In the following interactive tool, you'll get to use 2 different exploration strategies for your agent. One way would be to choose the lever with the maximum reward you have seen so far. However, this almost always ends up in a suboptimal lever, since the agent is biased towards the first lever that it pulls in the very first game. It doesn't care to explore other options, because it sticks to the best lever it has seen so far, that is, the first lever it ever chose. That is why the agent's reward estimate for the other "arms" / "actions" do not develop over time.

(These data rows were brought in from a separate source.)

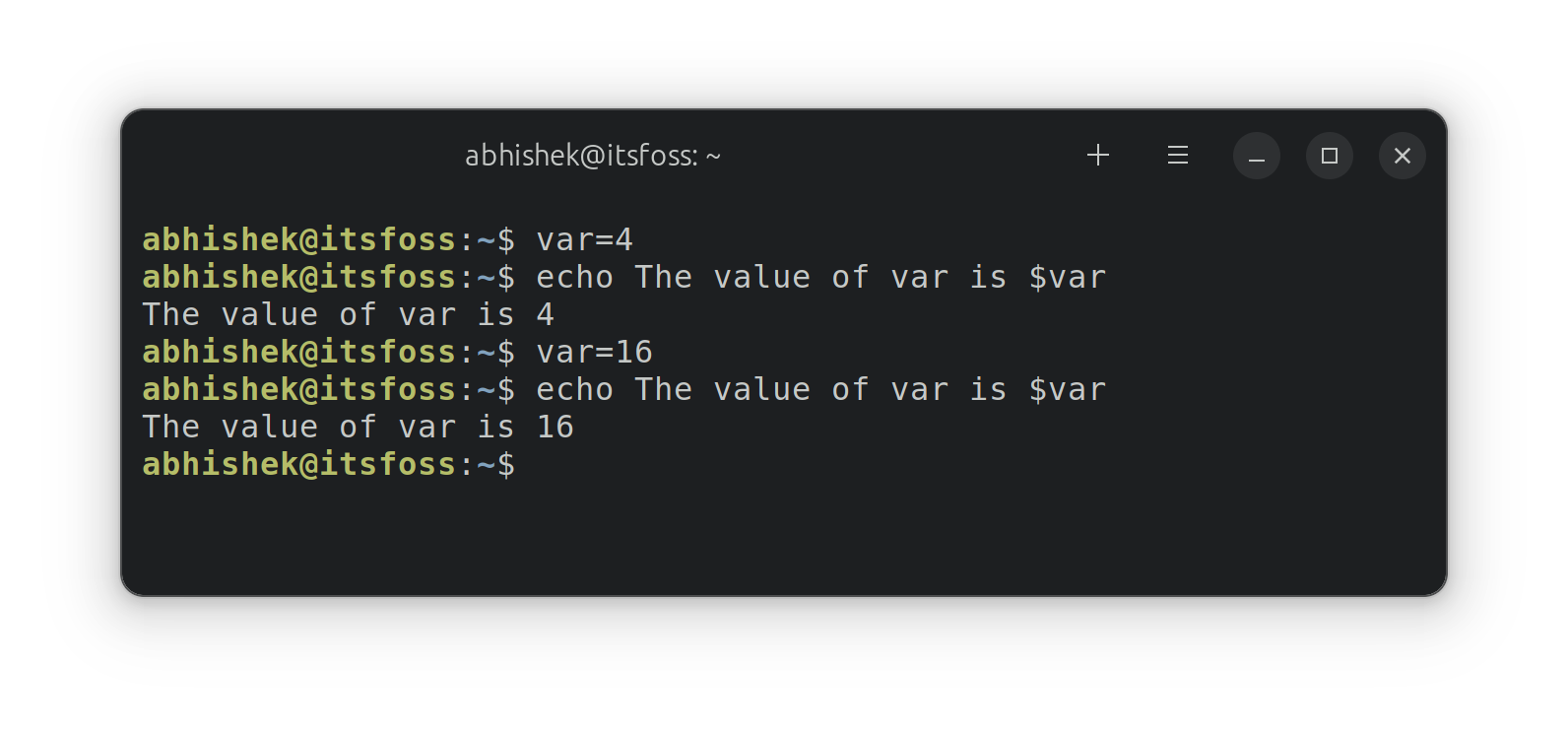Click the minimize window icon
The width and height of the screenshot is (1568, 729).
[x=1256, y=156]
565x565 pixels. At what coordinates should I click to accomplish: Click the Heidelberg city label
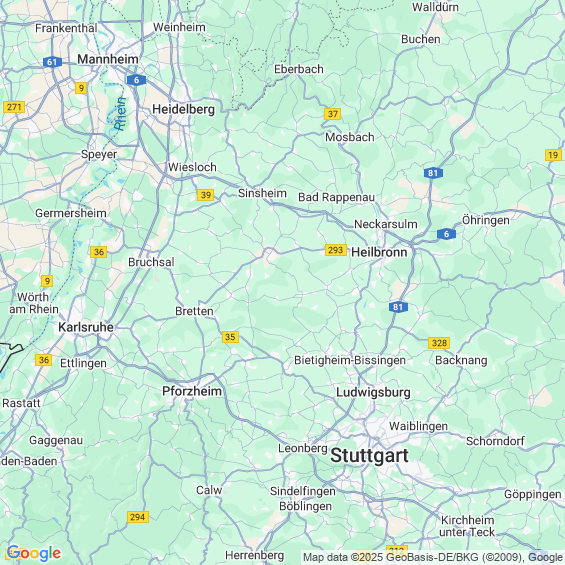(x=183, y=109)
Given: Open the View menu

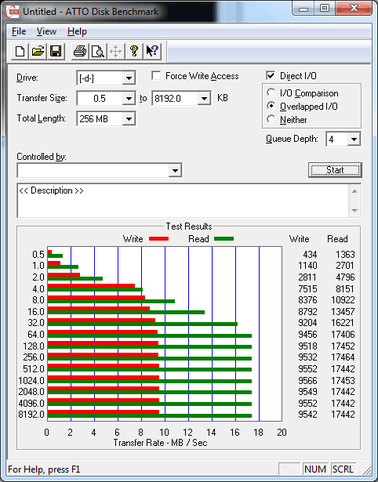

If however, we take a risk and randomly explore other levers once in a while (say 20% of the games), then mathematically speaking, our agent's reward estimate will get really close to the actual reward distribution if it plays enough games. Using such a strategy, you might discover that another action that was previously undiscovered actually gives you a better reward. Or it could be the case that your previous estimate of the value of that action was low, because it gave you a low payout, because the agent hasn't sampled that action enough times or simply by random chance (remember that a $5 slot machine gives you an "average" of 5 dollars, it probably wouldn't give you exactly $5 every time you choose that machine).
This latter strategy is known as "epsilon-greedy exploration", since you explore with a probability of "epsilon" once in a while.
If you chose the greedy strategy, then each time you click on "Train Agent", you see that the agent locks into one option (in the second plot above). The very first action that the agent chooses would be the action that the agent locks into. It is therefore, biased by its initial choice.
If however, you choose the epsilon greedy strategy, the agent consistently converges to the optimal action for reasons we've talked about before. Moreover, it succeeds at consistently finding the lever with the maximum payout across different training sessions.
Hopefully, you've now gained a bit more intuition about the simple, yet powerful concept of bandits in RL!